• _Records from a dataset_:

****

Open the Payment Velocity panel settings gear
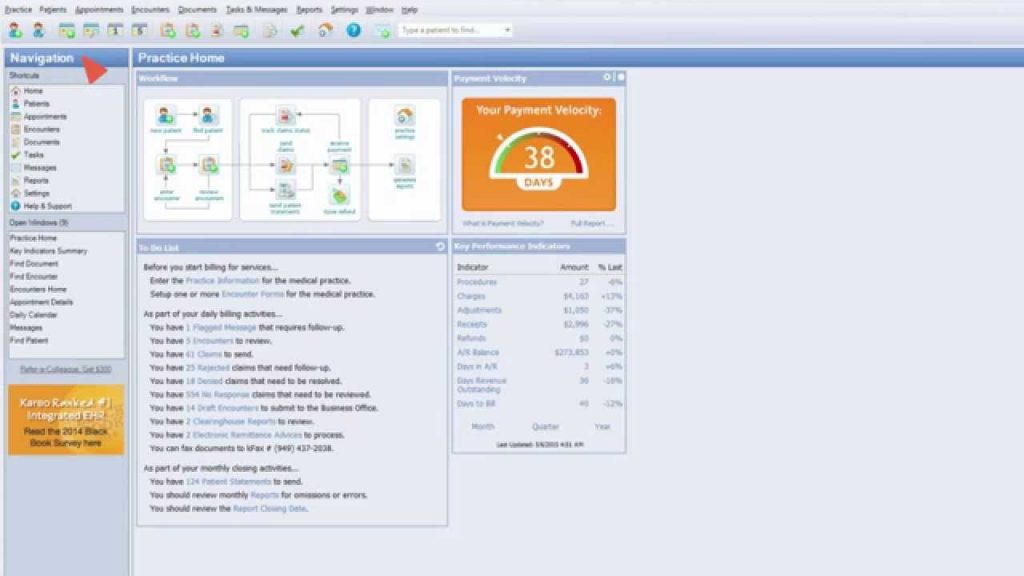Screen dimensions: 1024x576 click(x=607, y=77)
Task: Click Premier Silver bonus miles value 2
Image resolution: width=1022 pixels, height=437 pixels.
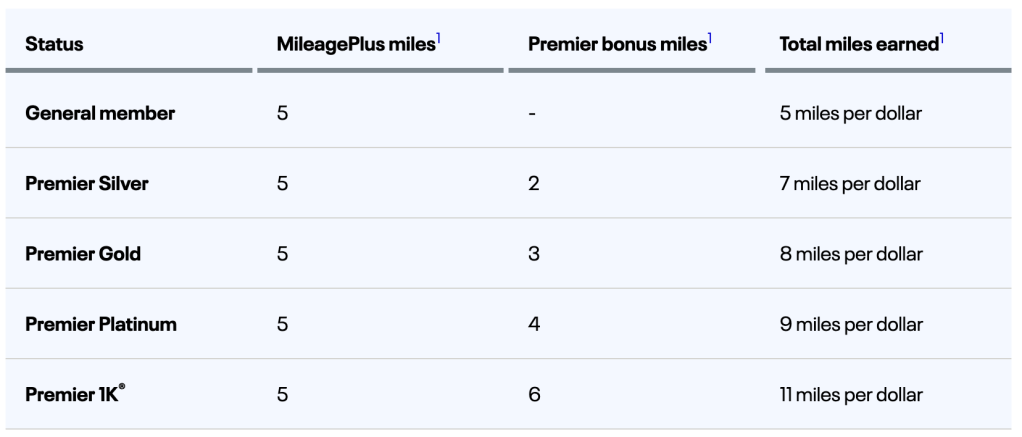Action: pos(534,184)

****

• _What you should do_: All of the entries above should be retyped exactly, with the pictures left out.

• _Solution to this task_:
Open the Payment Velocity panel settings gear
Screen dimensions: 1024x576 click(x=607, y=77)
Task: Click Premier Silver bonus miles value 2
Image resolution: width=1022 pixels, height=437 pixels.
Action: pos(534,184)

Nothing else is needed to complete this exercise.